The second type of electric meter performs the same function, but, instead of having individual dials, it has numerals in slots on the meter face, much like an odometer in a car. This meter is read from left to right, and the numbers indicate total electrical consumption. Some meters also use a multiplying factor — the number that appears must be multiplied by ten, for instance, for a true figure in kilowatt-hours. Once you know how to read your meter, you can verify the charges on your electric bill and become a better watchdog of electrical energy consumption in your home.

Three main lines (older houses may have two) are responsible for supplying 110-120/220-240 volts AC (alternating current) to your home. The exact voltage varies depending on several external factors.
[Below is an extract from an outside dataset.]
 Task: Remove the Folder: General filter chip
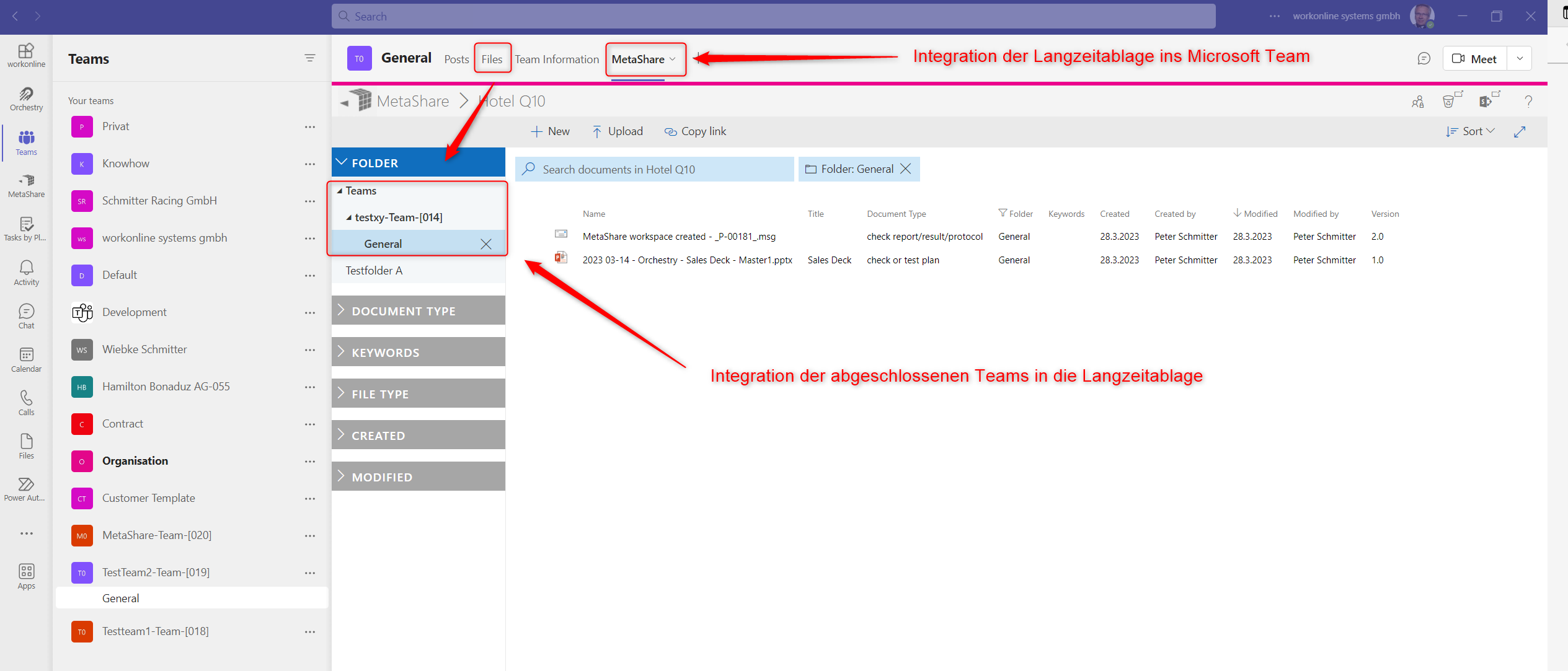(906, 169)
This three-wire system provides you with 110-120-volt power for lighting, receptacles, and small appliances as well as 220-240-volt power for air conditioning, an electric range, a clothes dryer, a water heater, and, in some homes, electric heating.

Electricity enters your home through the power company’s service equipment, which is simply a disconnect device mounted in an approved enclosure. It’s used to disconnect the service from the interior wiring system. Usually called a main fuse, main breaker, main disconnect, or often just “the main,” this disconnect might be a set of pull-out fuses, a circuit breaker, or a large switch.

Although main disconnects can be mounted outdoors in a weatherproof box, they are nearly always inside the house in a large enclosure that also contains the fuses or circuit breakers, which handle the distribution of power throughout the building. This is called a main entrance panel, a main box, or an entrance box. The three wires from the meter enter this box. Two of them — the heavily insulated black and red lines — are attached to the tops of a parallel pair of exposed heavy copper bars, called buses, at the center of the box. These two lines are the “live,” or “hot,” wires. The third wire, generally bare, is the “neutral.” It is attached to a separate grounding bar, or bus, that is a silver-color strip in the main box. In most homes this ground bus is actually connected to the ground — the earth — by a heavy solid copper wire clamped to a cold water pipe or to an underground bar or plate.